I have the following data in a CSV file:
video1duration,video2duration,video3duration
00:01:00, 00:00:24, 00:00:15
00:01:00, 00:00:24, 00:00:15
00:01:00, 00:00:24, 00:00:15
The file is stored in a folder locally in my computer.
I need help with writing code to do the followings:
- pass the path of the CSV file to access its data, then treat the data as actual data and then validate each cell/value against expected data that will be written in the IDE as follows:
video1duration,video2duration,video3duration
00:02:00, 00:05:24, 00:00:15
00:04:00, 00:10:24, 00:00:15
00:01:00, 00:00:24, 00:00:15
As I understand your question, you have two-stage process. Trying to merge these two separate things into one will certainly result in less legible and harder-to-maintain code (everything as one giant package/class/function).

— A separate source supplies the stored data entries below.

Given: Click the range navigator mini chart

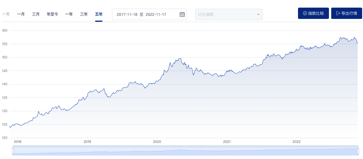Looking at the screenshot, I should 185,151.
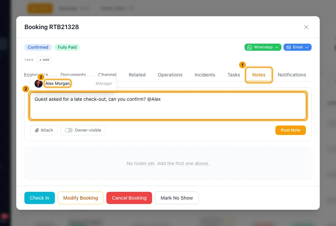336x226 pixels.
Task: Click the WhatsApp logo icon
Action: click(249, 47)
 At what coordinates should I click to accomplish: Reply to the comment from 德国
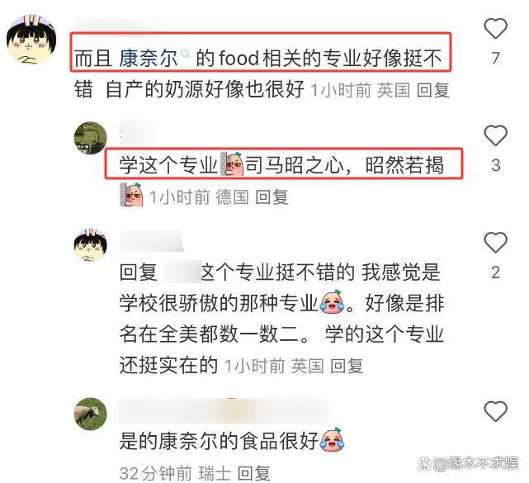point(272,197)
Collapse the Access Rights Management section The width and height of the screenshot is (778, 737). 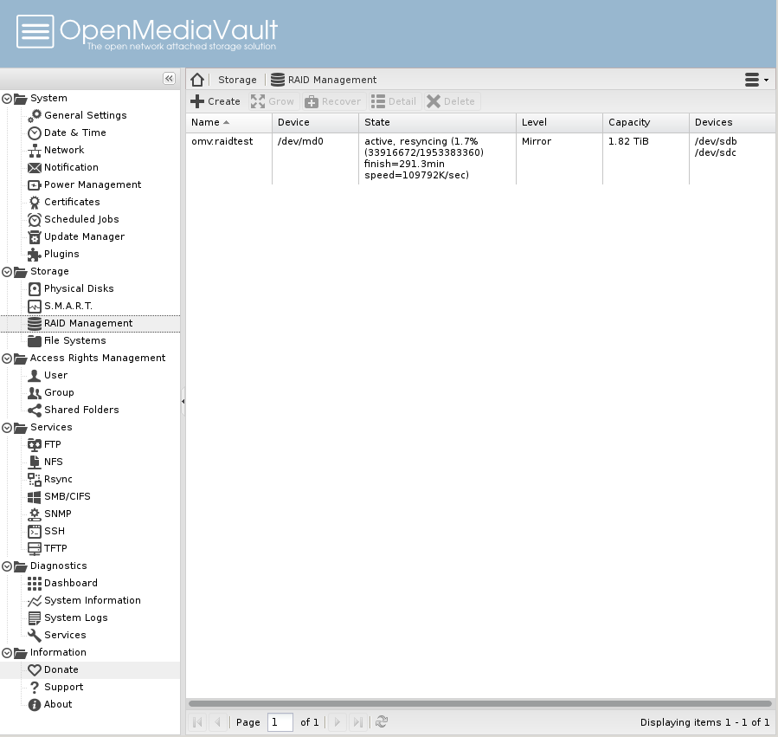7,359
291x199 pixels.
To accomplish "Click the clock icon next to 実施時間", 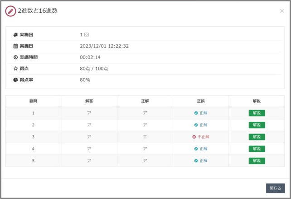I will click(15, 57).
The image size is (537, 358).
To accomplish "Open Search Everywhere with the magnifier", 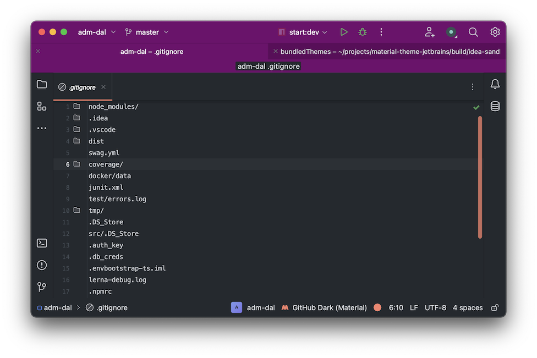I will point(473,32).
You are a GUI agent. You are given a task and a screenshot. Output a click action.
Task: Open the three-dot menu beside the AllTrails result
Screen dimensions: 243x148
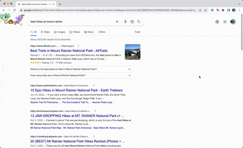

Your first stage is to import a .csv file and parse it using any of these 3 methods: Using java.util.Scanner
Using String.split() function
Using 3rd Party libraries like OpenCSV
It is possible to validate that your .csv is valid, and that it contains tabular data without knowing or caring about what the data will later be used for.
In the second stage take tabular data (e.g. an array of arrays) and turn it into a tree. At this point, your hierarchy package will be doing validation but it will only be validating the tree structure (e.g. every node except the root has one parent, etc.). If you want to delve further this might be interesting: https://www.npmjs.com/package/csv-file-validator.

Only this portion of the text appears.